TASK OBJECTIVE: Give every line below again, exactly as it appears.

DATA EXTRACTS:
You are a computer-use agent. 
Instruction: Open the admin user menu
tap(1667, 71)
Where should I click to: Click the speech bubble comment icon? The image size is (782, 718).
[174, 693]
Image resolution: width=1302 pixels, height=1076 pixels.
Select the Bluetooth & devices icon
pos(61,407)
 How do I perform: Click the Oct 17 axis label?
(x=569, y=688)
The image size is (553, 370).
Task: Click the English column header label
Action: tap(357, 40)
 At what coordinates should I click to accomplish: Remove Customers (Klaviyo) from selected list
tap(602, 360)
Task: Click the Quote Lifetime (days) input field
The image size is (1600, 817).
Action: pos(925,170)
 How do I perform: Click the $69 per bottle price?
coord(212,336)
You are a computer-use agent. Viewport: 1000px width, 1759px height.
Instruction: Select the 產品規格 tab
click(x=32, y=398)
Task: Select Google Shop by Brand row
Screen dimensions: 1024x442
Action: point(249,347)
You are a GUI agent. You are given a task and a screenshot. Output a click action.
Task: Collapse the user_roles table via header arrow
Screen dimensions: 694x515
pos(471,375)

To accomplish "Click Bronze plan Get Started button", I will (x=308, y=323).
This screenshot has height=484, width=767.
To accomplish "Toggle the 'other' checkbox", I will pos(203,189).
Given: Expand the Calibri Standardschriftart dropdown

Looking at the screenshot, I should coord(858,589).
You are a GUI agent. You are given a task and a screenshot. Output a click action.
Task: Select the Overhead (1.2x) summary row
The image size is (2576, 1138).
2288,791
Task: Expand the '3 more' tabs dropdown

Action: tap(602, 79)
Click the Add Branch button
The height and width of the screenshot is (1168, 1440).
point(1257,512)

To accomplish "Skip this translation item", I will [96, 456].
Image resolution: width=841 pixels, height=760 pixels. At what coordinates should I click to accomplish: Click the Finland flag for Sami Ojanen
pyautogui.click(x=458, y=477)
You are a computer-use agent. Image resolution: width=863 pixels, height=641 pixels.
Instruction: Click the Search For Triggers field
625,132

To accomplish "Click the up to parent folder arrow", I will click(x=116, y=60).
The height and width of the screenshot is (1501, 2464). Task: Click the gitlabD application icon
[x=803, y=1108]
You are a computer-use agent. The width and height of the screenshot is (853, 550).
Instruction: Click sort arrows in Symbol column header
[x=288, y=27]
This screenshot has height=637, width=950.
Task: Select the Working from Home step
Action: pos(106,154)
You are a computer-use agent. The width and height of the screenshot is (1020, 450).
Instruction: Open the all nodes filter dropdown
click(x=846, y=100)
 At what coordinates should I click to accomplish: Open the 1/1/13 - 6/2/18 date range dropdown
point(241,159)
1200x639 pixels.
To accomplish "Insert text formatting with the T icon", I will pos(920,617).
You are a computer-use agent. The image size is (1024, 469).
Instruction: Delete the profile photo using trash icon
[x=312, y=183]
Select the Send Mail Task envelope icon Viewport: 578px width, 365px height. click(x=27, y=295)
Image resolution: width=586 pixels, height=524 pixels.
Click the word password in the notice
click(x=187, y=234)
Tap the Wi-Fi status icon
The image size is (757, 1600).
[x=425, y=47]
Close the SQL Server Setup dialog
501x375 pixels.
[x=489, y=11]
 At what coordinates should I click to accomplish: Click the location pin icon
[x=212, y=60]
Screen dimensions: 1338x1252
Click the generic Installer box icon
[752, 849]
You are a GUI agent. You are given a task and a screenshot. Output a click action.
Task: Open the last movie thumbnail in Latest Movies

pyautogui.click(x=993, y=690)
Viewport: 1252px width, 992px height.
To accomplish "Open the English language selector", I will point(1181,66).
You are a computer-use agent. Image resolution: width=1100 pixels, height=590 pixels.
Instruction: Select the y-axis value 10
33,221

SOLUTION:
You are a computer-use agent. 
Instruction: Open the admin user menu
tap(1667, 71)
Where should I click to: Click the speech bubble comment icon? The image size is (782, 718).
[174, 693]
Image resolution: width=1302 pixels, height=1076 pixels.
Select the Bluetooth & devices icon
pos(61,407)
 How do I perform: Click the Oct 17 axis label?
(x=569, y=688)
The image size is (553, 370).
Task: Click the English column header label
Action: tap(357, 40)
 At what coordinates should I click to accomplish: Remove Customers (Klaviyo) from selected list
tap(602, 360)
Task: Click the Quote Lifetime (days) input field
The image size is (1600, 817).
Action: pos(925,170)
 How do I perform: Click the $69 per bottle price?
coord(212,336)
You are a computer-use agent. Viewport: 1000px width, 1759px height.
Instruction: Select the 產品規格 tab
click(x=32, y=398)
Task: Select Google Shop by Brand row
Screen dimensions: 1024x442
Action: point(249,347)
You are a GUI agent. You are given a task and a screenshot. Output a click action.
Task: Collapse the user_roles table via header arrow
Screen dimensions: 694x515
pos(471,375)

To accomplish "Click Bronze plan Get Started button", I will (x=308, y=323).
This screenshot has height=484, width=767.
To accomplish "Toggle the 'other' checkbox", I will pos(203,189).
Given: Expand the Calibri Standardschriftart dropdown

Looking at the screenshot, I should coord(858,589).
You are a GUI agent. You are given a task and a screenshot. Output a click action.
Task: Select the Overhead (1.2x) summary row
The image size is (2576, 1138).
2288,791
Task: Expand the '3 more' tabs dropdown

Action: tap(602, 79)
Click the Add Branch button
The height and width of the screenshot is (1168, 1440).
point(1257,512)

To accomplish "Skip this translation item", I will [96, 456].
Image resolution: width=841 pixels, height=760 pixels. At what coordinates should I click to accomplish: Click the Finland flag for Sami Ojanen
pyautogui.click(x=458, y=477)
You are a computer-use agent. Image resolution: width=863 pixels, height=641 pixels.
Instruction: Click the Search For Triggers field
625,132

To accomplish "Click the up to parent folder arrow", I will click(x=116, y=60).
The height and width of the screenshot is (1501, 2464). Task: Click the gitlabD application icon
[x=803, y=1108]
You are a computer-use agent. The width and height of the screenshot is (853, 550).
Instruction: Click sort arrows in Symbol column header
[x=288, y=27]
This screenshot has height=637, width=950.
Task: Select the Working from Home step
Action: pos(106,154)
You are a computer-use agent. The width and height of the screenshot is (1020, 450).
Instruction: Open the all nodes filter dropdown
click(x=846, y=100)
 At what coordinates should I click to accomplish: Open the 1/1/13 - 6/2/18 date range dropdown
point(241,159)
1200x639 pixels.
To accomplish "Insert text formatting with the T icon", I will pos(920,617).
You are a computer-use agent. The image size is (1024, 469).
Instruction: Delete the profile photo using trash icon
[x=312, y=183]
Select the Send Mail Task envelope icon Viewport: 578px width, 365px height. click(x=27, y=295)
Image resolution: width=586 pixels, height=524 pixels.
Click the word password in the notice
click(x=187, y=234)
Tap the Wi-Fi status icon
The image size is (757, 1600).
[x=425, y=47]
Close the SQL Server Setup dialog
501x375 pixels.
[x=489, y=11]
 At what coordinates should I click to accomplish: Click the location pin icon
[x=212, y=60]
Screen dimensions: 1338x1252
Click the generic Installer box icon
[752, 849]
You are a GUI agent. You are given a task and a screenshot. Output a click action.
Task: Open the last movie thumbnail in Latest Movies

pyautogui.click(x=993, y=690)
Viewport: 1252px width, 992px height.
To accomplish "Open the English language selector", I will point(1181,66).
You are a computer-use agent. Image resolution: width=1100 pixels, height=590 pixels.
Instruction: Select the y-axis value 10
33,221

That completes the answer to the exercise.